Page text
▼
AWS Glue Publishing

LakeXpress creates AWS Glue Data Catalog tables from exported Parquet files, enabling queries via Athena, Redshift Spectrum, and EMR.

Table of Contents

Prerequisites

1. AWS Glue Permissions

Required IAM permissions:

{
    "Version": "2012-10-17",
    "Statement": [
        {
            "Effect": "Allow",
            "Action": [
                "glue:CreateDatabase",
                "glue:GetDatabase",
                "glue:DeleteDatabase",
                "glue:CreateTable",
                "glue:GetTable",
                "glue:DeleteTable",
                "glue:UpdateTable",
                "glue:GetTables",
                "glue:BatchCreatePartition",
                "glue:GetPartitions"
            ],
            "Resource": "*"
        }
    ]
}

2. S3 Storage Setup

Both S3 and Glue credentials are required in credentials.json:

{
    "aws_s3_datalake": {
        "ds_type": "s3",
        "auth_mode": "profile",
        "info": {
            "directory": "s3://my-datalake-bucket/lakexpress/",
            "profile": "my-aws-profile"
        }
    },
    "glue_catalog": {
        "ds_type": "aws_glue",
        "auth_mode": "profile",
        "info": {
            "profile": "my-aws-profile",
            "region": "us-east-1"
        }
    }
}

Critical: The S3 bucket must be accessible from the Glue Data Catalog in the specified region.

Authentication Modes

Uses AWS CLI credentials from ~/.aws/credentials:

{
    "glue_catalog": {
        "ds_type": "aws_glue",
        "auth_mode": "profile",
        "info": {
            "profile": "my-aws-profile",
            "region": "us-east-1"
        }
    }
}
  • No secrets in config files
  • Supports MFA and SSO profiles
  • Easy credential rotation

Keys Authentication

Uses explicit AWS access keys:

{
    "glue_catalog": {
        "ds_type": "aws_glue",
        "auth_mode": "keys",
        "info": {
            "aws_access_key_id": "AKIAIOSFODNN7EXAMPLE",
            "aws_secret_access_key": "wJalrXUtnFEMI/K7MDENG/bPxRfiCYEXAMPLEKEY",
            "region": "us-east-1"
        }
    }
}

Suited for CI/CD pipelines, containers, or cross-account access without AWS CLI.
▲
Data section
▼
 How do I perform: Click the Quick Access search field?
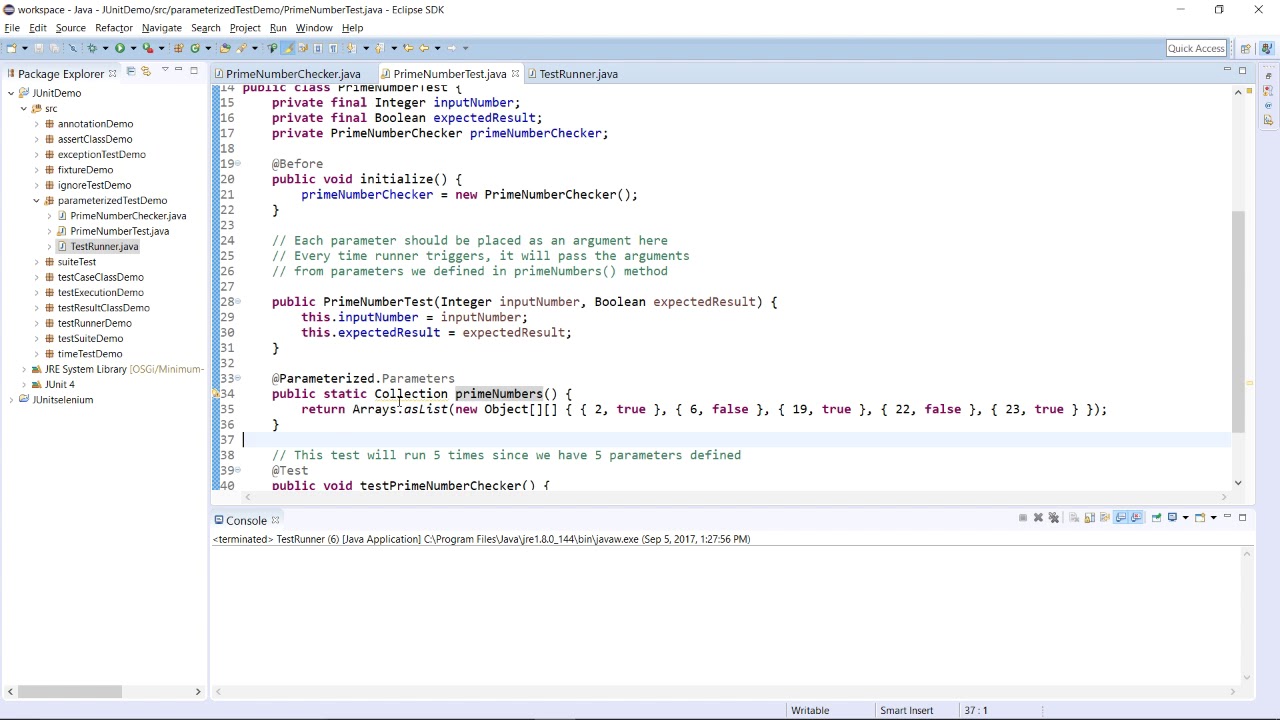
▲
The tasks
#1 From the AWS Glue publishing guide, list every advantage it gives for profile authentication.
#2 Continue the AWS Glue publishing guide past its final sentence.
The data has no connection to the AWS Glue publishing guide.

The answers
#1
- No secrets in config files
- Supports MFA and SSO profiles
- Easy credential rotation

#2
Role Authentication

Assumes an IAM role via STS:

{
    "glue_catalog": {
        "ds_type": "aws_glue",
        "auth_mode": "role",
        "info": {
            "role_arn": "arn:aws:iam::123456789012:role/GluePublishRole",
            "external_id": "optional-external-id",
            "region": "us-east-1"
        }
    }
}

Uses temporary credentials. Ideal for cross-account publishing and fine-grained access control.

Configuration Options

Option Description Default
--publish_target ID Credential ID for Glue target (required) -
--publish_schema_pattern PATTERN Glue database naming pattern {schema}
--publish_table_pattern PATTERN Table naming pattern {table}
--glue_skip_existing Skip existing tables instead of recreating false
--n_jobs N Parallel workers for table creation 1

Dynamic Naming Patterns

Database and table names support token-based patterns.

Supported Tokens

Token Description Example Output
{schema} Source schema name tpch_1
{table} Source table name customer
{database} Source database name tpch
{date} Current date (YYYYMMDD) 20251210
{timestamp} Current timestamp (YYYYMMDD_HHMMSS) 20251210_143022
{uuid} UUID4 (consistent per run) a1b2c3d4-...
{subpath} CLI --sub_path value staging

Common Patterns

Date-Partitioned Databases

lakexpress \
  --publish_schema_pattern "lx_{schema}_{date}" \
  --publish_table_pattern "{table}" \
  --publish_target glue_catalog \
  ...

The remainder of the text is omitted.